Data to process:
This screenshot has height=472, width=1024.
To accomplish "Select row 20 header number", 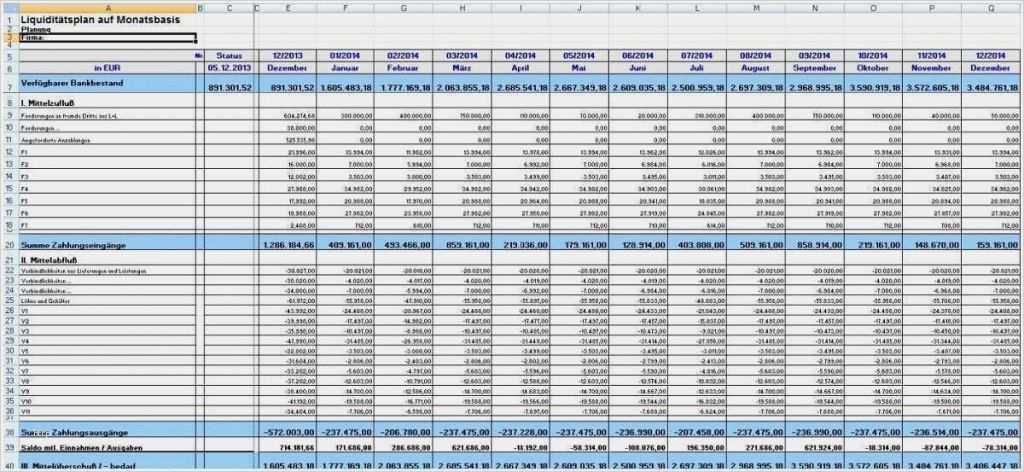I will [9, 245].
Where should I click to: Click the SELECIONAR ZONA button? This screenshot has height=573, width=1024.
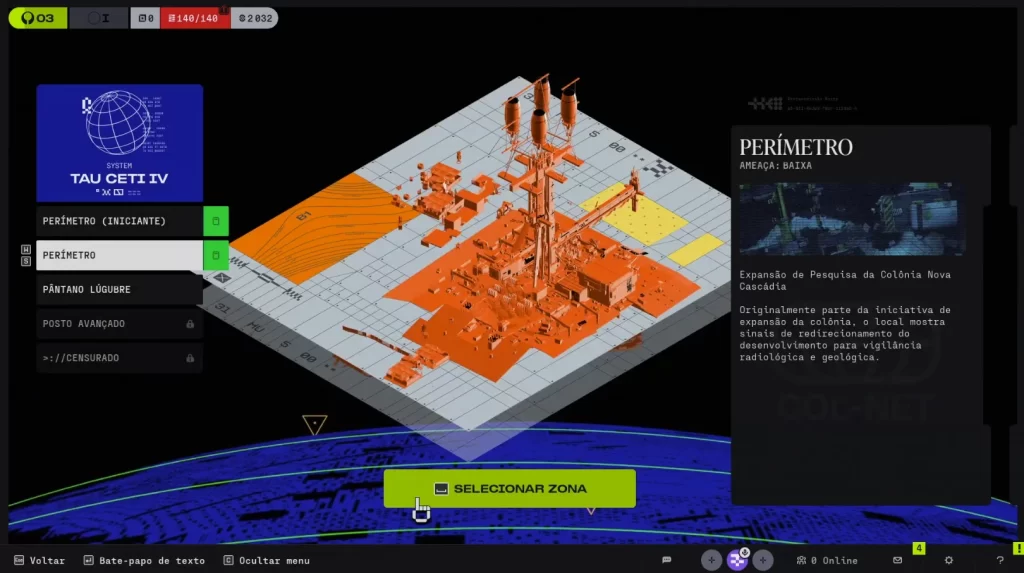coord(509,488)
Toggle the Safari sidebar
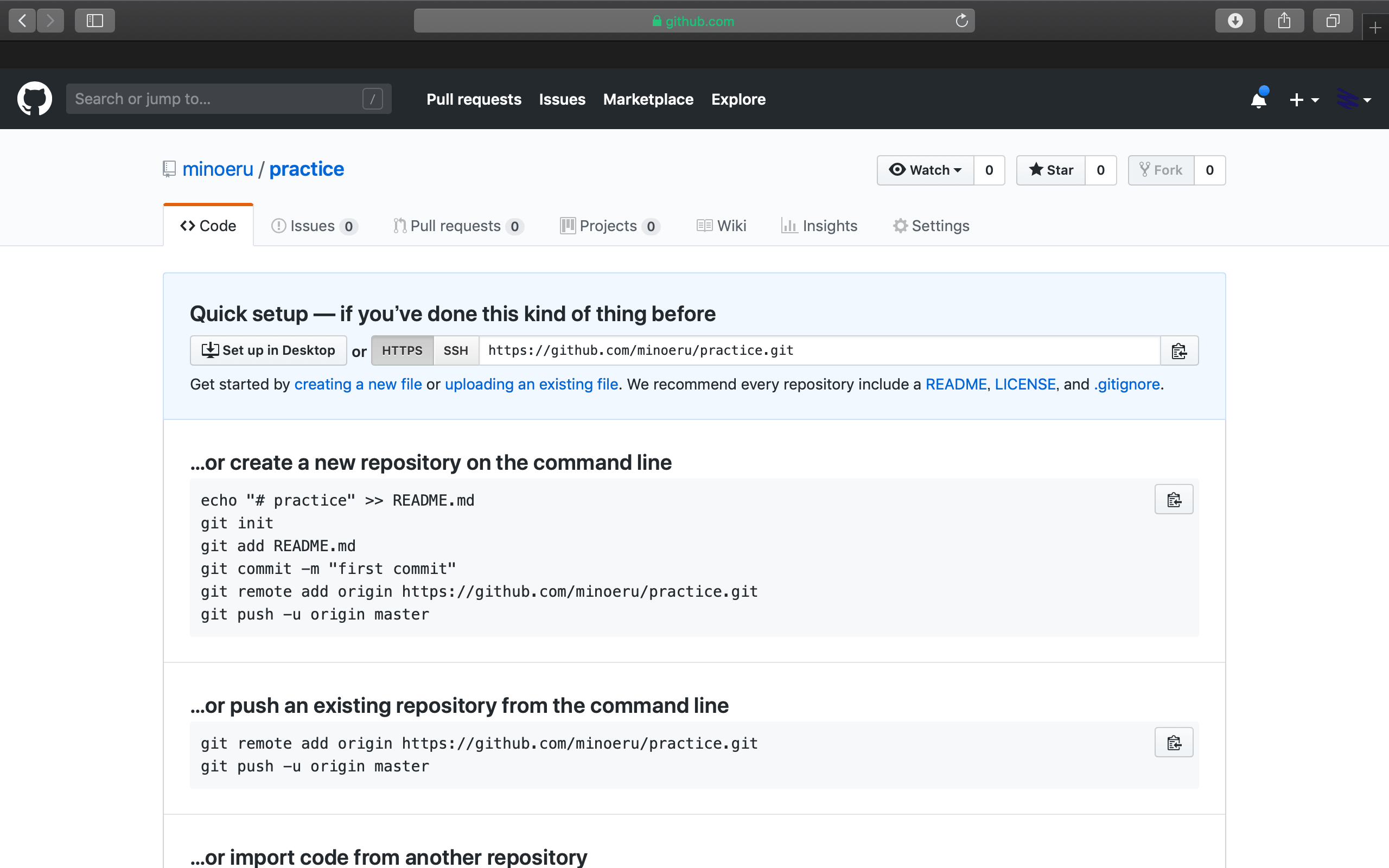This screenshot has width=1389, height=868. (x=95, y=20)
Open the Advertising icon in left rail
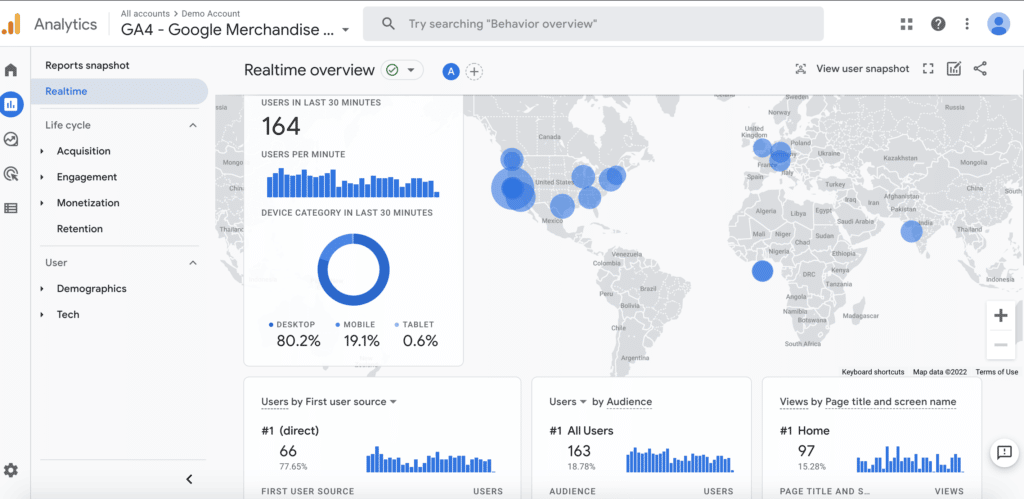Viewport: 1024px width, 499px height. pos(11,174)
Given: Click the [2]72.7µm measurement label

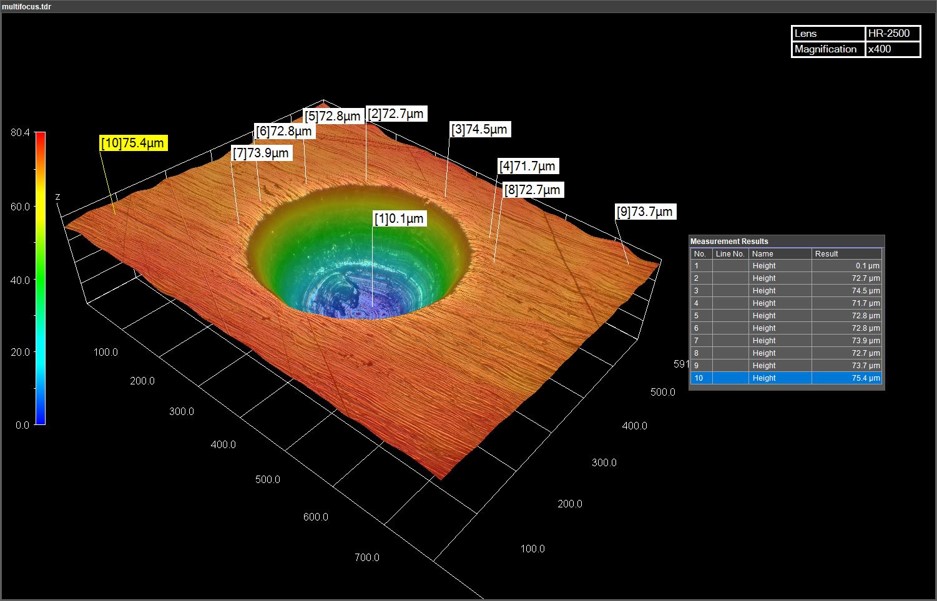Looking at the screenshot, I should tap(396, 114).
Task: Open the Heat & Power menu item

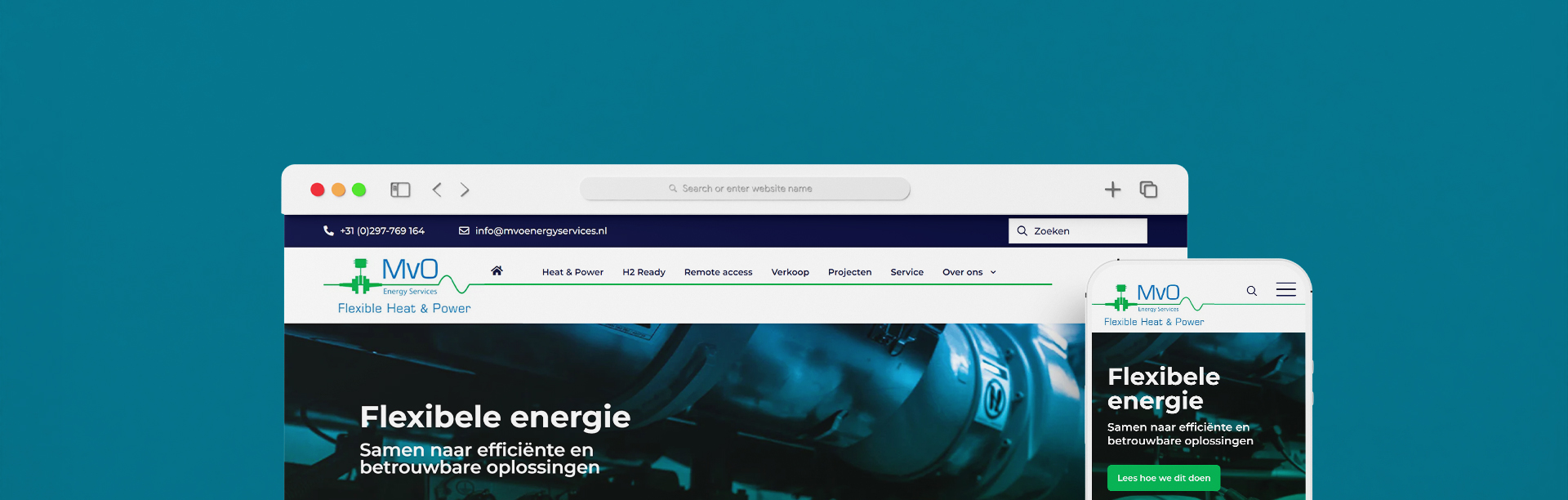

Short problem:
Set down the listing word for word, starting at the line that contains "Where should I" and running through the end of the listing, both ends included. Leave the pictures out.

Written response:
Where should I click to: Click the SELECIONAR ZONA button? This screenshot has height=573, width=1024.
coord(509,488)
Toggle the Safari sidebar
This screenshot has width=1389, height=868. (x=95, y=20)
Open the Advertising icon in left rail
Viewport: 1024px width, 499px height. pos(11,174)
Given: Click the [2]72.7µm measurement label

Looking at the screenshot, I should tap(396, 114).
Task: Open the Heat & Power menu item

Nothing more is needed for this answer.